Missouri courts have liberally construed the provisions of section 452.340.5 to be consistent with the public policy interest of encouraging children to pursue higher education. Harris, 72 S.W.3d at 624. Even if attendance is not continuous, a court may find that a parent’s support obligation shall continue if all of the following elements are present: 1) the interruption from enrollment is temporary; 2) there is an evident intent to re-enroll; and 3) there are manifest circumstances which prevented continuous enrollment. Id.

“Manifest circumstances” are those which are beyond a child’s control. In re Marriage of Hammerschmidt, 48 S.W.3d 614, 618 (Mo.App.2001). Thus, if circumstances are within a child’s control, the departure is considered voluntary and the fact that the interruption in enrollment is temporary does not justify the court in waiving the continuous attendance requirement. Id. Various cases have reasoned that the manifest circumstances rationale should be applied when a child’s inability to attend classes arises from situations such as illness, physical disability, or a parent’s refusal to pay child support. McNair v. Jones, 892 S.W.2d 338, 341 (Mo.App.1995); Braun v. Lied, 851 S.W.2d 93, 96 (Mo.App.1993).

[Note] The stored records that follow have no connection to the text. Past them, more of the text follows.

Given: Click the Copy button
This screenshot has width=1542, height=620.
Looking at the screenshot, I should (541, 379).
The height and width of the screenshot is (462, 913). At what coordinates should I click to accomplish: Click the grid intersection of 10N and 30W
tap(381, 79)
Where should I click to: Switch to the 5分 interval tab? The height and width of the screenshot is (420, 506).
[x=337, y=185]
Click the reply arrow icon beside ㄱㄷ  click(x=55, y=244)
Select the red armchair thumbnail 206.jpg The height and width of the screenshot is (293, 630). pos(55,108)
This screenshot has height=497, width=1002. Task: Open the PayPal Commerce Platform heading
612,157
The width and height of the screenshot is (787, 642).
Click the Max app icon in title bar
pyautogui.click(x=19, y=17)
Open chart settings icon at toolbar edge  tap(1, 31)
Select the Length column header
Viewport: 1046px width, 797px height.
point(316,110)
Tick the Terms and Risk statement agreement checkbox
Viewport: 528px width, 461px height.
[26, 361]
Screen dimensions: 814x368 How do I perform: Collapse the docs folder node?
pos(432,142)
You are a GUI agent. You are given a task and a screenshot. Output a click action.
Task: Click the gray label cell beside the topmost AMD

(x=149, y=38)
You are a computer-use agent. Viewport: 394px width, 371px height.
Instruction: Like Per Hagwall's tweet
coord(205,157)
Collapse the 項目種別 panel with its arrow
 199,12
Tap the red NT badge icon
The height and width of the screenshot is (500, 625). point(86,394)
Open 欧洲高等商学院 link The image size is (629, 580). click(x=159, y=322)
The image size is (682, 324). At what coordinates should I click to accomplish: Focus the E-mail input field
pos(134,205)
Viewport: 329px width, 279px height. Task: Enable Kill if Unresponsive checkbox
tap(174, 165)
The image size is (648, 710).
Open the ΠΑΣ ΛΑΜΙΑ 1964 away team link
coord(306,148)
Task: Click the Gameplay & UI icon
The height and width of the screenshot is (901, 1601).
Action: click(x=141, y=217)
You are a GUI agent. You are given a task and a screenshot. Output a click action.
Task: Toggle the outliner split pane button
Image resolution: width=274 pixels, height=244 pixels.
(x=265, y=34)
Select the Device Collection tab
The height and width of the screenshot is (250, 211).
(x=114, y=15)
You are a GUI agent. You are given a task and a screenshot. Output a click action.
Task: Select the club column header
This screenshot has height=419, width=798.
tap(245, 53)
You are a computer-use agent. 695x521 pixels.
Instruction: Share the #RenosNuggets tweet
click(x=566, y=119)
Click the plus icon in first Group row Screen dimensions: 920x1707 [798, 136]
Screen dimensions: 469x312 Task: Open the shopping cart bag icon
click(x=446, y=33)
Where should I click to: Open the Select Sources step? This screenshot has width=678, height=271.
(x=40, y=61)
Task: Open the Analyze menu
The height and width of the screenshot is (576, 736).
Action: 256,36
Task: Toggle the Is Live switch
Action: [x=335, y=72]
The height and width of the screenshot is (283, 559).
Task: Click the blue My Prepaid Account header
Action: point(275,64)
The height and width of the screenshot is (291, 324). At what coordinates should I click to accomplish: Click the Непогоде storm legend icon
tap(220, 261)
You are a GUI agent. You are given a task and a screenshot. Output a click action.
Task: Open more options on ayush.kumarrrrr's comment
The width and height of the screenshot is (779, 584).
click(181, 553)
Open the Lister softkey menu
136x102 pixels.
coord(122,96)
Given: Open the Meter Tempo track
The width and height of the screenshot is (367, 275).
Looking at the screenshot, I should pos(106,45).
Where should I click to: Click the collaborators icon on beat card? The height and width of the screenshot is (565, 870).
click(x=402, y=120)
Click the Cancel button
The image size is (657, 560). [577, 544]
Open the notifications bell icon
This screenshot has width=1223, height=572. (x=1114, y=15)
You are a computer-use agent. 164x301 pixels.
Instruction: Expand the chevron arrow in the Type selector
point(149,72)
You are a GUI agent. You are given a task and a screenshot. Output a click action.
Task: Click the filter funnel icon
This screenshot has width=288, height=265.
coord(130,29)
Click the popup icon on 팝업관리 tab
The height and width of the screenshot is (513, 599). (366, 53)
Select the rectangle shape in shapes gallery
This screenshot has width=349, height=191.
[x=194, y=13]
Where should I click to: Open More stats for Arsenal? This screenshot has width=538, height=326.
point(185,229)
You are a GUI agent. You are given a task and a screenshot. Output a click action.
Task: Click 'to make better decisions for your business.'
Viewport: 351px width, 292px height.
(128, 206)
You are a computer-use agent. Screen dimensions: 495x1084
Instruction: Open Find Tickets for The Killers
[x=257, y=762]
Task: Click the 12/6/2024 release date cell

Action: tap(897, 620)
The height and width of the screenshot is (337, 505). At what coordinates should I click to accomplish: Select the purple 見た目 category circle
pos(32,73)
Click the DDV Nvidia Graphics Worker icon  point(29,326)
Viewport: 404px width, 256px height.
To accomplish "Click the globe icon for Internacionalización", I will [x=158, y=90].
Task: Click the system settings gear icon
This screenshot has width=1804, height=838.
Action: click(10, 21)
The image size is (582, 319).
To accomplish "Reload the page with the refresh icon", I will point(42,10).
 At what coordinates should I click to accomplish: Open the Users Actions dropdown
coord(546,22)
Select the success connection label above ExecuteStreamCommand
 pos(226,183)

Mother relies on Hams, which Father attempts to distinguish from this case. In Harris, the father wanted his child support obligations to be terminated since his child enlisted in the Missouri National Guard. 72 S.W.3d at 623. The child had enlisted in the National Guard to obtain financial aid for college through the Educational Assistance Program. Id. In Harris, the father was more than $6,000 in arrears in his child support. Id. at 625.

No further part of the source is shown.